Secondo un rapporto pubblicato nel 2022 dalla Organizzazione Mondiale della Sanità (OMS), ogni anno ben 8 milioni di persone a livello globale muoiono per cause connesse all'utilizzo del tabacco (tale cifra comprende 1,3 milioni di vittime a causa del “fumo passivo”) e che nel corso del XX secolo il tabacco abbia causato la morte di almeno 100 milioni di persone. Considerando che, attualmente, circa 1,1 miliardi di persone fanno regolarmente utilizzo di prodotti derivanti dal tabacco e che il consumo di tali prodotti è in forte crescita soprattutto nei paesi in via di sviluppo, laddove i sistemi sanitari sono notoriamente più deboli, si capisce come il potenziale distruttivo sia davvero alto tanto da spingere l'OMS a dichiarare il tabacco come: “il singolo più importante fattore di rischio alla salute umana nei paesi sviluppati e un'importante causa di morte prematura a livello mondiale”.
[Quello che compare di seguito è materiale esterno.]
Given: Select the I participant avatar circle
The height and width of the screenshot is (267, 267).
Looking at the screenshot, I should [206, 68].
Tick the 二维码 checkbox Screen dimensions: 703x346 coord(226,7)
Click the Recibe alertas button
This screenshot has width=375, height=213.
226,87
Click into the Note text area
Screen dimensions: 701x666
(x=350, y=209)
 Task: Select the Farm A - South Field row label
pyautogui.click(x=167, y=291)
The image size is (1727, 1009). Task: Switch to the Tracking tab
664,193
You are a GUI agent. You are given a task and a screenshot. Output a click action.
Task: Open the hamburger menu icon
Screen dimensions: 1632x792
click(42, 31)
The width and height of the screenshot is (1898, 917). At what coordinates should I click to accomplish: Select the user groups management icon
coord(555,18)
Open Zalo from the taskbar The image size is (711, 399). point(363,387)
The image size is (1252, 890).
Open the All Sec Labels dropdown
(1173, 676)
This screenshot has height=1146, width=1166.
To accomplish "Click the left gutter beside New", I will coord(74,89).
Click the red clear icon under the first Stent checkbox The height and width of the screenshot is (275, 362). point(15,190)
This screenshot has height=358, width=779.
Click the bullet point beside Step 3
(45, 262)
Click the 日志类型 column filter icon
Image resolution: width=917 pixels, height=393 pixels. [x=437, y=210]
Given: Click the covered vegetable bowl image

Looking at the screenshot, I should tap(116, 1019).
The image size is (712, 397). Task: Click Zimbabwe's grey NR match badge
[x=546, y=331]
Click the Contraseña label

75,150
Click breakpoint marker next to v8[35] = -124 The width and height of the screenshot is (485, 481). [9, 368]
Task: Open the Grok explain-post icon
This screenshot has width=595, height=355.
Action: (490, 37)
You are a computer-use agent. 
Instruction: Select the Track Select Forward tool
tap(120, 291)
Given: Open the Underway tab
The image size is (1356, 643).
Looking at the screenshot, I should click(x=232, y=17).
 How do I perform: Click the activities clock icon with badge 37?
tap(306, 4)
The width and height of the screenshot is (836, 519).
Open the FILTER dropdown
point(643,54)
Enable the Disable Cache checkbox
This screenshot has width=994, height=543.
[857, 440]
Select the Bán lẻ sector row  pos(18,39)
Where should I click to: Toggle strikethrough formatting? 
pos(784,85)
Altre controversie riguardo al tabacco si registrano sul fronte della sua coltivazione. Sebbene coltivare le piante di tabacco non sia particolarmente oneroso né dal punto di vista delle estensioni territoriali né delle quantità di acqua richieste, nondimeno essa richiede l'utilizzo contemporaneo di non meno di 16 diverse tipologie di pesticidi molti dei quali sono potenzialmente pericolosissimi per l'ambiente e per la stessa salute umana. Altra nota dolente riguarda la questione del “lavoro minorile”. L'Ufficio Internazionale del Lavoro ha più volte puntato il dito nei confronti di Cina, India, Brasile, Indonesia, Malawi e Zimbabwe, colpevoli di fare largo utilizzo di manodopera minorile nelle coltivazioni di tabacco. Da ultimo, detenendo il discutibile primato di “prodotto legale più contrabbandato al mondo”, il tabacco contribuisce, tra gli altri, ad ingrossare le tasche di organizzazioni terroristiche e della grande criminalità internazionale.
Considerando tutto ciò, viene spontaneo chiedersi: perché i governi del mondo non sono ancora giunti ad approvare un bando generalizzato dei prodotti derivanti dal tabacco? In realtà la risposta è molto semplice e non ha nulla a che vedere con la libera scelta degli individui ma con il vecchio adagio: “soldi-soldi-soldi”. Il commercio del tabacco in gran parte dei paesi del mondo infatti è sottoposto al controllo di monopoli statali sui tabacchi e questo garantisce alle casse dei paesi delle importanti rendite delle quali è assai difficile fare a meno.